Hace unos años estuve en Egipto haciendo turismo. En mi grupo familiar éramos cinco mujeres y el que suscribe. Nuestro guía se refería a nosotros, con mucha sorna, diciendo: «El grupo de Román y sus mujeres…». El viaje fue plácido, instructivo y pródigo en fotografías.
Ordenando archivos me encontré esta foto que tiene su anécdota. Está hecha en la planicie de Giza, lejos de las pirámides y en pleno desierto. Sin encomendarme ni a Dios ni al diablo alquilé un camello y con un oriundo me adentré entre las arenas y las rocas. Ni un alma. En esto apareció, dibujándose desde la lejanía, un policía turístico a lomos de su camello y, al rato, pasó por delante de mi. Llamé su atención por señas indicándole que quería hacerle una foto. También por gestos me contestó que «ni de coña». Siguió su camino y, al punto, regresó pasando -solemne y pausado, en forma literal- por delante de mi y sin mirarme en ningún momento. Su intención era clara: Anda, sácame unas fotos y regresa pronto con la manada… Buena gente la hay en todos los sitios.
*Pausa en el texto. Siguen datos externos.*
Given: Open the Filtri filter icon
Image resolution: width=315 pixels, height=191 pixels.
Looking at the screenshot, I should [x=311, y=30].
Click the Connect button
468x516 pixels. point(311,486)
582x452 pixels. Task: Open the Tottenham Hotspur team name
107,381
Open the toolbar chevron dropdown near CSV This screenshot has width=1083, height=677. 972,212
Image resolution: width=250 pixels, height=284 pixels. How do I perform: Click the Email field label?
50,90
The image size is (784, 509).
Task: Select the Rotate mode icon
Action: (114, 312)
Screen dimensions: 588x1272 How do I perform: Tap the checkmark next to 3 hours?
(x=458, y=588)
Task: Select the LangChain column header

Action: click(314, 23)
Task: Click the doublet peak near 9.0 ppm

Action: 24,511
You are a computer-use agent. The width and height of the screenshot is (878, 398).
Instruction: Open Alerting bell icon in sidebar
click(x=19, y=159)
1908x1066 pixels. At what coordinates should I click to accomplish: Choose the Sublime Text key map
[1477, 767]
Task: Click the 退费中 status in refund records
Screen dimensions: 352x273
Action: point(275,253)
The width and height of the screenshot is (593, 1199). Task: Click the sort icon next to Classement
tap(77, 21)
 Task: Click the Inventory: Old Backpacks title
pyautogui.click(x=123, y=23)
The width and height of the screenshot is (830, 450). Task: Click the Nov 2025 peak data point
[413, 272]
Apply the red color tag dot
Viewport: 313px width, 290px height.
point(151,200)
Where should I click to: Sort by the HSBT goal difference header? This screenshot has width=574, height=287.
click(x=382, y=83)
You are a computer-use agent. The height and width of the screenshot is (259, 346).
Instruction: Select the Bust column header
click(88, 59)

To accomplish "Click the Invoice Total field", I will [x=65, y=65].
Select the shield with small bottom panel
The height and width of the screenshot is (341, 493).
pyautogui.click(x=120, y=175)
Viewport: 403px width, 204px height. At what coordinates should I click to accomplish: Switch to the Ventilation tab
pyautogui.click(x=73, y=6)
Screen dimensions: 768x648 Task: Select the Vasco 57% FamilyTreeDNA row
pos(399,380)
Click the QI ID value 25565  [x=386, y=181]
Mi regreso al grupo fue literalmente apoteósico. Mi mujer desesperada y el guía con un ataque de nervios (creo recordar que en aquellos momentos se dirigía a la policía). Al parecer lo que hice no se debía hacer a no ser que quisiese tener problemas variopintos y serios. Me cayó una bronca-chorreo monumental de unos y otros, pero la experiencia y las fotos merecieron la pena.


Me quedé con los deseos de ver una foto de «tus mujeres»…
Esto era como el chiste del que expulsaron del colegio religioso por «adelantado» en el rezo del Ave María… Cuando todos estaban en el «bendita tu eres», él estaba ya «entre todas las mujeres». Un abrazo.